Click-target data
------------------------

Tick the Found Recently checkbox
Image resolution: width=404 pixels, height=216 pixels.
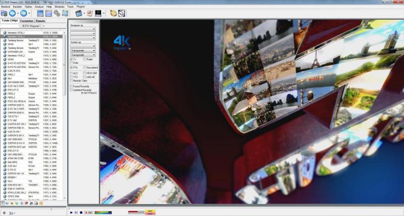(x=71, y=86)
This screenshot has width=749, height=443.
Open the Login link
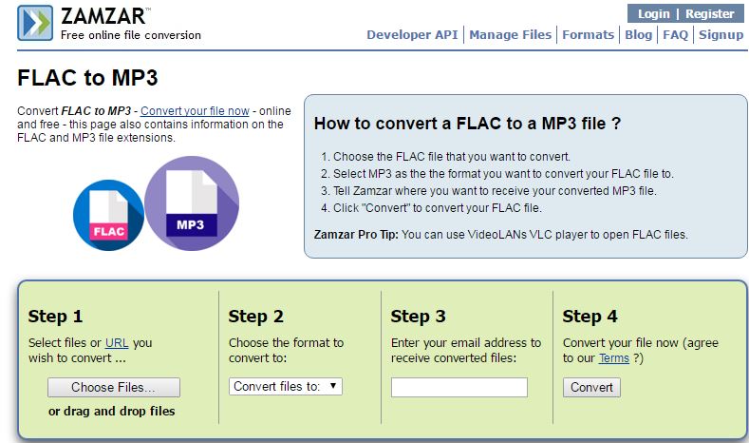pos(653,14)

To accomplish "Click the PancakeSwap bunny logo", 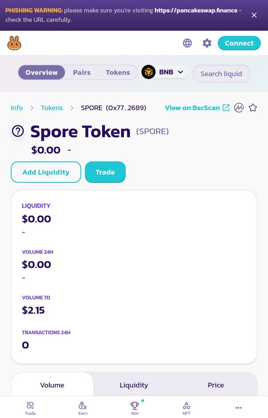I will pos(14,43).
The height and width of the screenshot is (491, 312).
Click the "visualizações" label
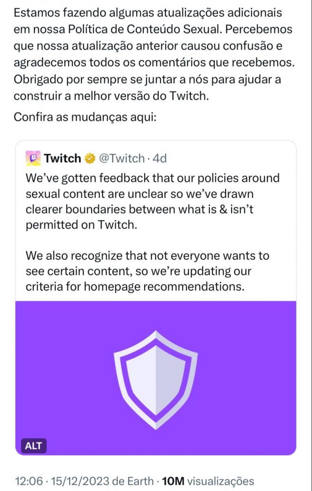221,481
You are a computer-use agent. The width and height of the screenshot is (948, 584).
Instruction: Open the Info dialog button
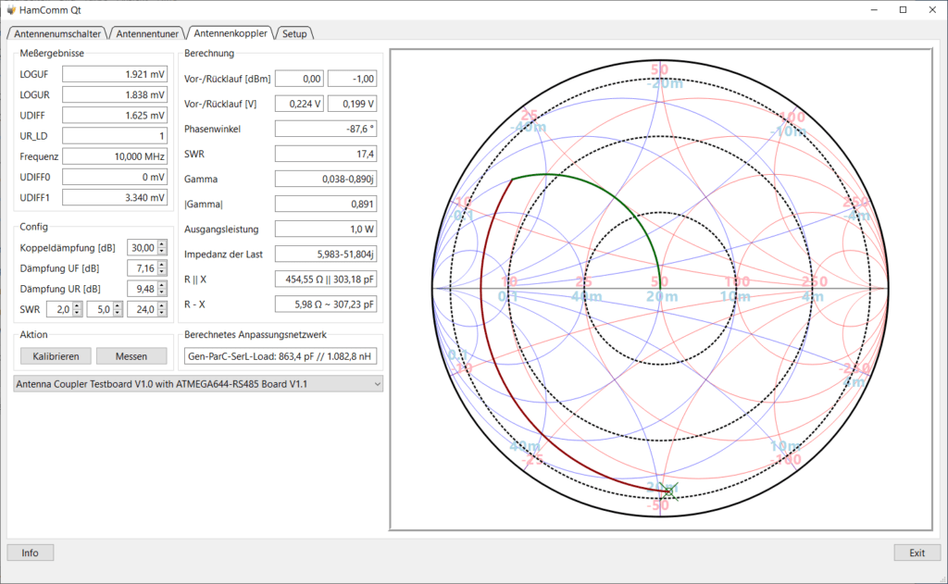[x=31, y=553]
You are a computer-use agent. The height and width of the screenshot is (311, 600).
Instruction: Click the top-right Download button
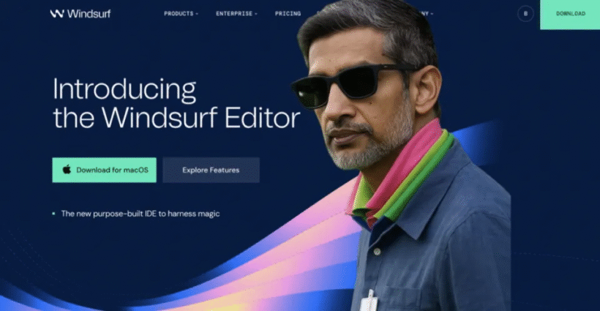coord(570,14)
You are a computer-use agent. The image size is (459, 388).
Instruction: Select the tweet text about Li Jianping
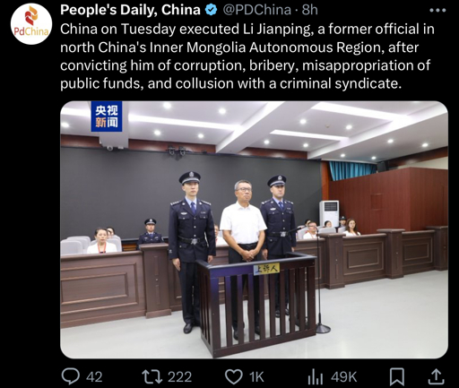pyautogui.click(x=247, y=56)
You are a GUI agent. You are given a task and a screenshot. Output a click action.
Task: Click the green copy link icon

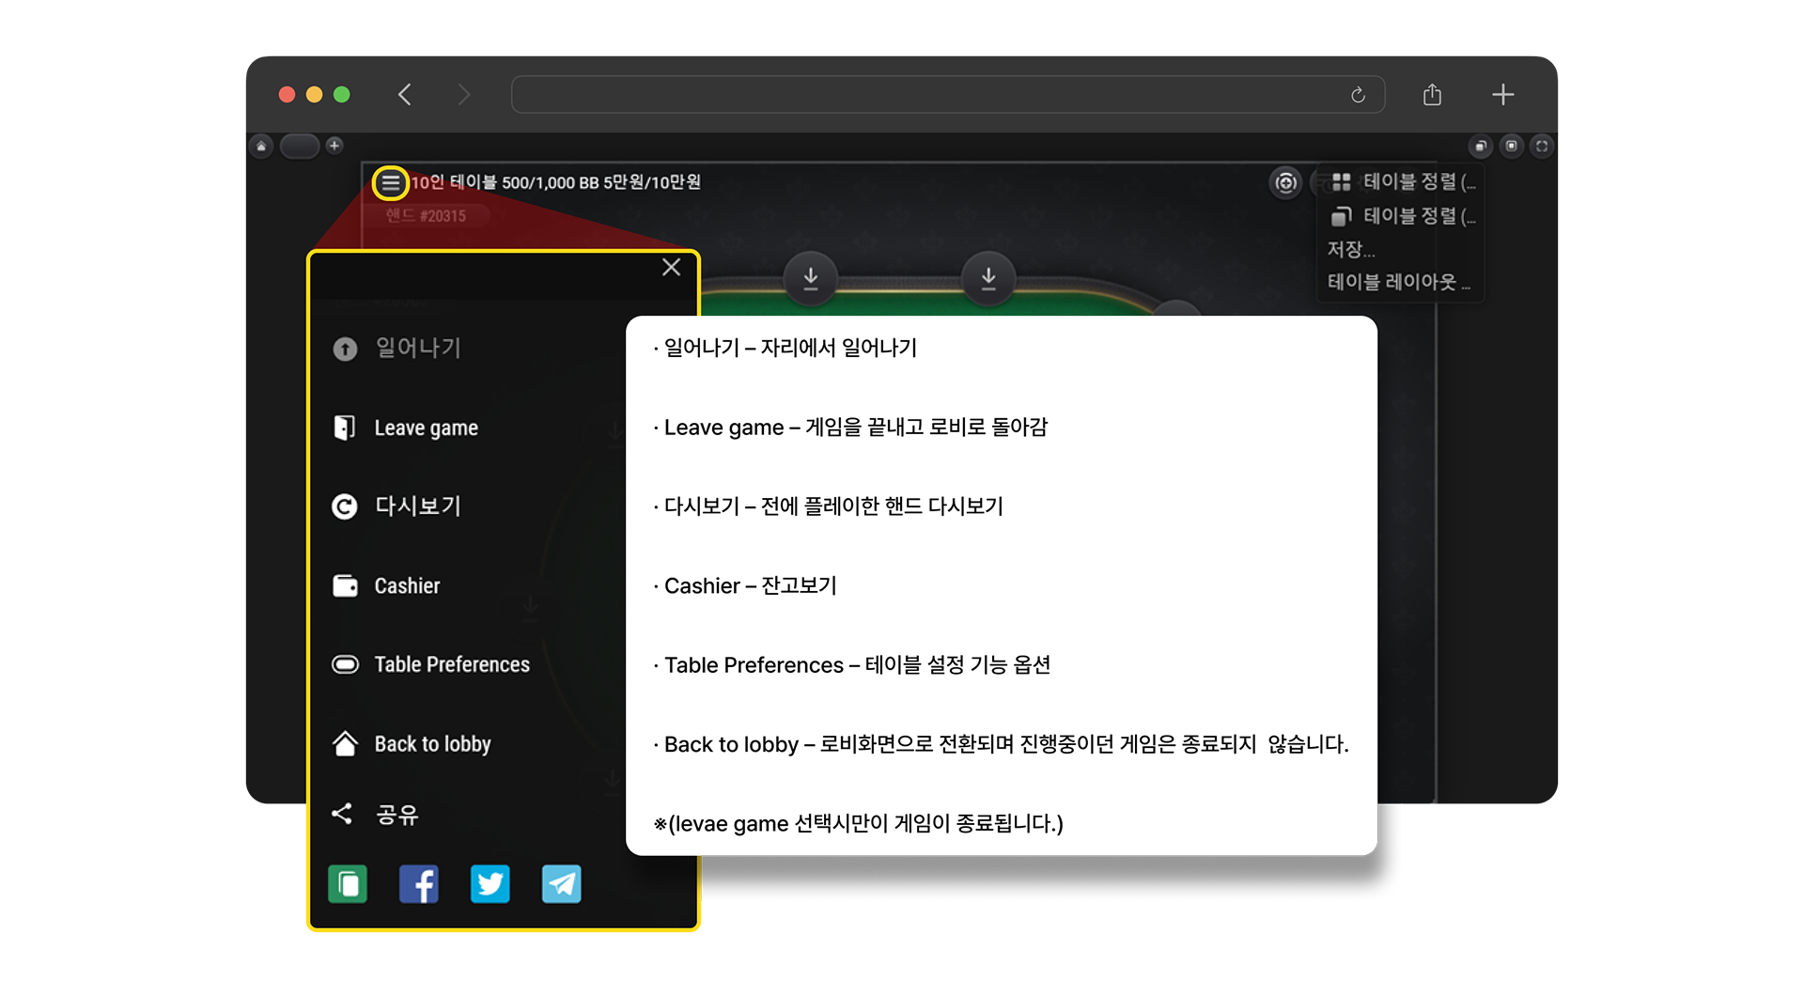(x=348, y=884)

------------------------

Turn the listing, from the line with "You are a computer-use agent. The image" through the end of the listing, into a Markdown table with the columns Row and Text. Skip blank lines and leave the pictures out.

### Completed task
| Row | Text |
|---|---|
| 1 | You are a computer-use agent. The image size is (459, 388). |
| 2 | Instruction: Select the tweet text about Li Jianping |
| 3 | pyautogui.click(x=247, y=56) |
| 4 | You are a GUI agent. You are given a task and a screenshot. Output a click action. |
| 5 | Task: Click the green copy link icon |
| 6 | (x=348, y=884) |